Balneari, il governo ragiona su un decreto salva-infrazioni
Dopo la pausa ferragostana subito la patata bollente delle concessioni: ci pensa il ministro Fitto
Dopo la pausa ferragostana il governo Meloni si troverà subito a dover affrontare la patata bollente delle concessioni balneari, prima di entrare nelle difficoltà di una manovra economica che non si preannuncia facile. L'Italia ha già circa 70 procedure d'infrazione europee che pendono sul suo capo, ma i balneari rischiano di fare molto rumore.

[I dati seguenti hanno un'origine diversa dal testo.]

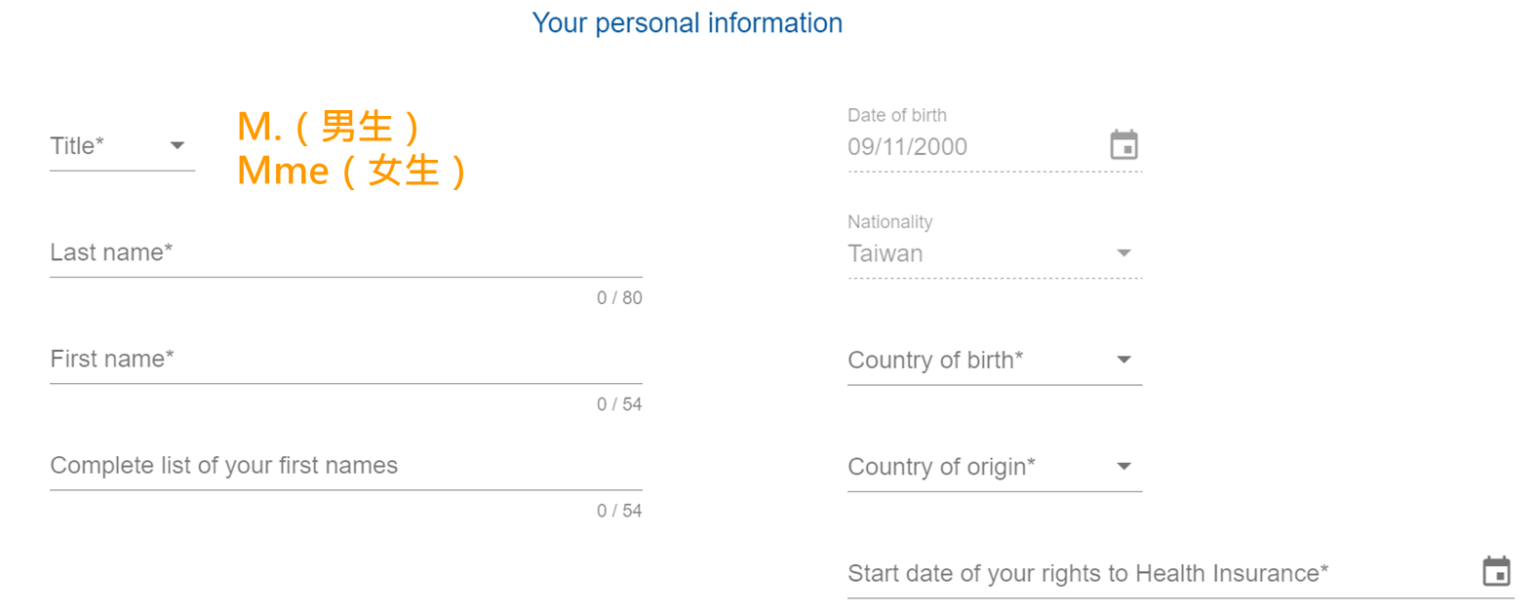
Task: Open the Title dropdown arrow
Action: point(177,146)
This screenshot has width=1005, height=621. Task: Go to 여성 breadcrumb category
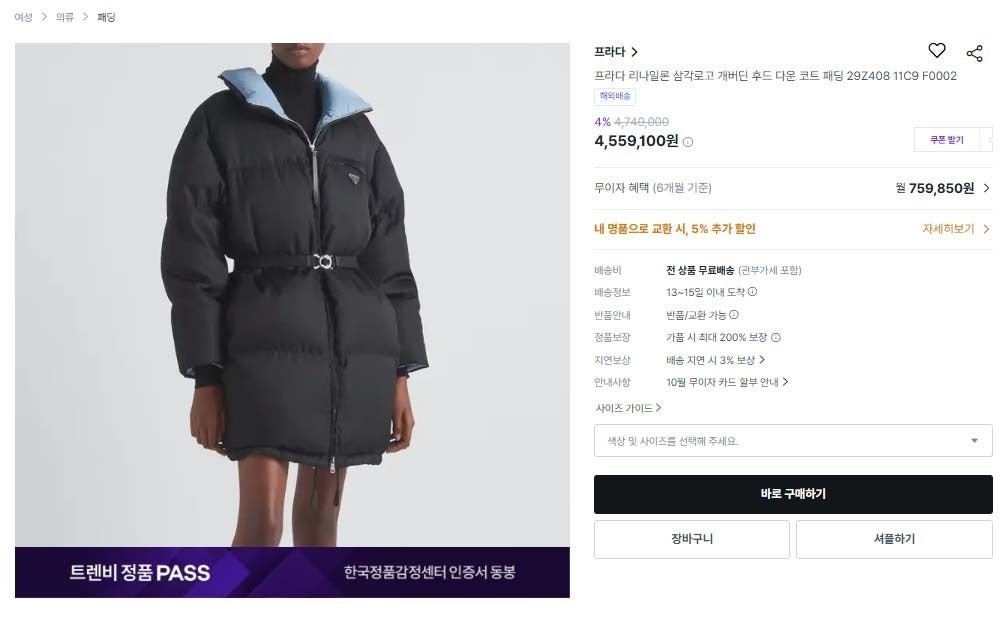(x=23, y=17)
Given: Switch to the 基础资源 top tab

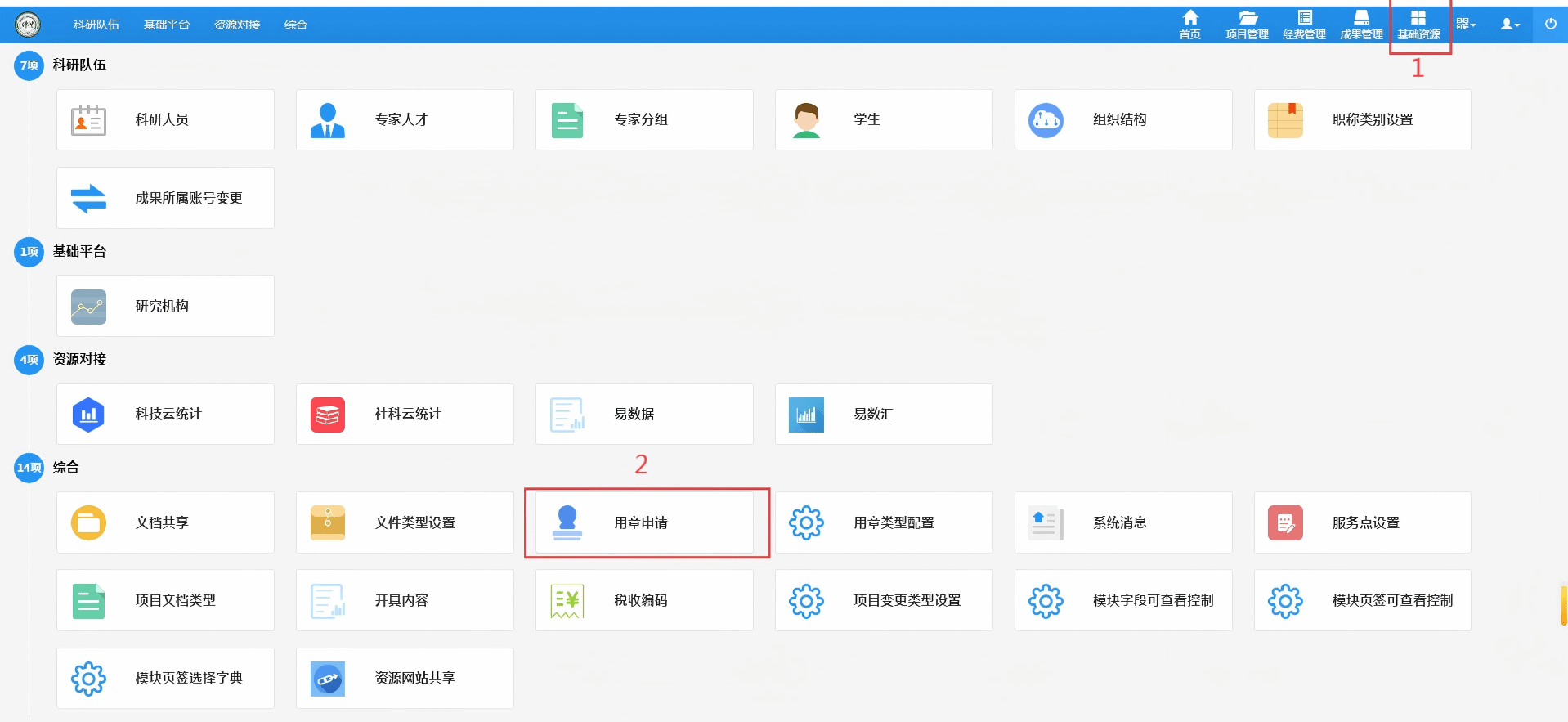Looking at the screenshot, I should 1418,25.
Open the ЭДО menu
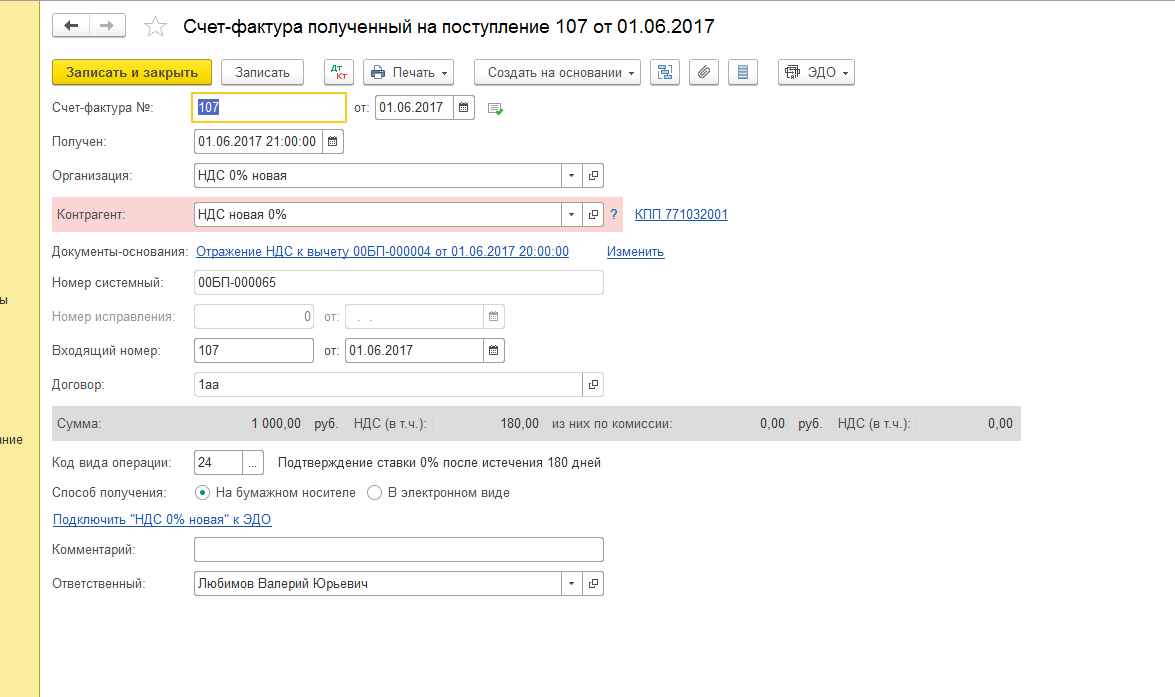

Insieme ai tassisti, sono il settore che da sempre è riuscito a indurre i governi di turno a cambiare idea, quando si trattava di modificare il loro status quo, fatto di rinnovi automatici delle concessioni di beni demaniali, ossia dello Stato. Automatismi che l'Europa non vuole più.
Dopo la serrata del 9 agosto ogni giorno arrivano lettere e comunicati di protesta per tenere alta l'attenzione sulla problematica, e intanto c'è chi esagera: a Cesenatico due imprenditori sono stati denunciati dalla guardia costiera perché avevano abusivamente allargato l'area della loro concessione, occupando un pezzo di spiaggia libera con ombrelloni e lettini.
Ma in concreto cosa vorrebbe fare il governo? A quanto pare dovrà rimetterci mano il ministro per gli Affari Europei Raffaele Fitto, che se n'era interessato già 14 anni fa, anzitutto cercando in ogni modo di evitare lo scontro con l'Europa. Si ragiona su un nuovo decreto salva-infrazioni, sul modello di quello approvato un anno fa per chiudere una serie di infrazioni, con anche le norme per superare la questione balneari senza proroghe, ma prevedendo indennizzi e riconoscimenti degli investimenti fatti negli stabilimenti e al massimo, solo per alcuni casi specifici, lo slittamento dell'avvio delle gare per riassegnare le concessioni scadute a fine 2024.
“A Riccione abbiamo almeno 7 km di spiaggia e 130 stabilimenti circa – scrive Diego Casadei, presidente dell'associazione bagnini di Riccione – Questa rischia di essere la nostra ultima estate dopo decenni di grandi sacrifici: in molti casi – puntualizza – abbiamo gestioni storiche risalenti anche alla terza, quarta generazione. Giusto rispettare le norme europee – conclude – ma anche rispettare le persone e le loro storie”.